Bug 1480510

Summary: SSH connections get closed when time-based rekeyring is used and ClientAliveMaxCount=0
Product: Red Hat Enterprise Linux 7 Reporter: Renaud Métrich <rmetrich>
Component: opensshAssignee: Jakub Jelen <jjelen>
Status: CLOSED ERRATA QA Contact: Stefan Dordevic <sdordevi>
Severity: high Docs Contact:
Priority: high    
Version: 7.4CC: cww, kbost, mmatsuya, nmavrogi, rhel, rmetrich, sdordevi, szidek
Target Milestone: rc   
Target Release: ---   
Hardware: Unspecified   
OS: Unspecified   
Whiteboard:
Fixed In Version: openssh-7.4p1-15.el7 Doc Type: Bug Fix
Doc Text:
Cause: The timeouts throughout the server code were not handled correctly. Consequence: Setting both time-based rekeying (RekeyLimit=default 45s) and client keep-alive (ClientAliveCountMax=0, ClientAliveInterval=900) in sshd resulted in the connection drop after the rekeying timeout. Fix: The code was updated to handle all combinations of timeouts correctly. Result: The rekeying no longer closes connection
Story Points: ---
Clone Of: Environment:
Last Closed: 2018-04-10 18:19:11 UTC Type: Bug
Regression: --- Mount Type: ---
Documentation: --- CRM:
Verified Versions: Category: ---
oVirt Team: --- RHEL 7.3 requirements from Atomic Host:
Cloudforms Team: ---
Bug Depends On:    
Bug Blocks: 1420851, 1476743    

Description Renaud Métrich 2017-08-11 09:47:13 UTC
Description of problem:

When configuring time-based rekeyring on the SSHD server (e.g. RekeyLimit=default 45s)and configuring "ClientAliveMaxCount=0" on the SSHD server also, SSH connection gets unexpectedly closed by the SSHD server just before the rekeyring happens.

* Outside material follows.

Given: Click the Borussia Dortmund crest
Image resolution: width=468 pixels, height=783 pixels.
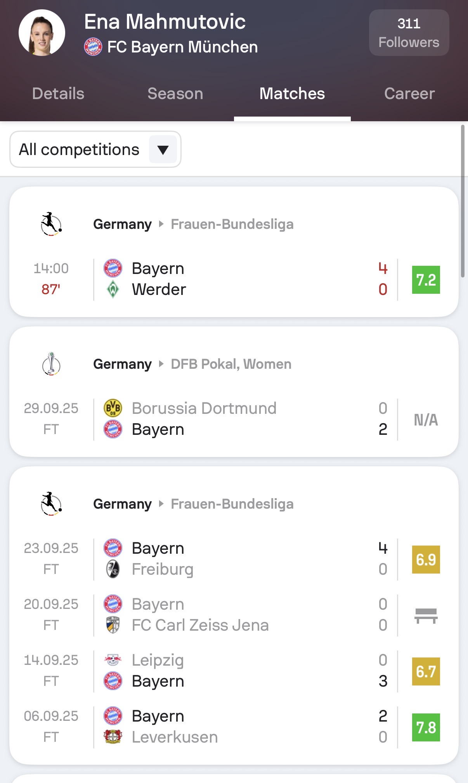Looking at the screenshot, I should tap(113, 408).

Version-Release number of selected component (if applicable):

openssh-7.4p1-11.el7.x86_64

How reproducible:

ALWAYS

Steps to Reproduce:
1. Stop the firewall (for convenience)

systemctl stop firewalld


2. Start a SSHD instance with custom rekeyring based on time and ClientAliveMaxCount=0 (requires ClientAliveInterval != 0)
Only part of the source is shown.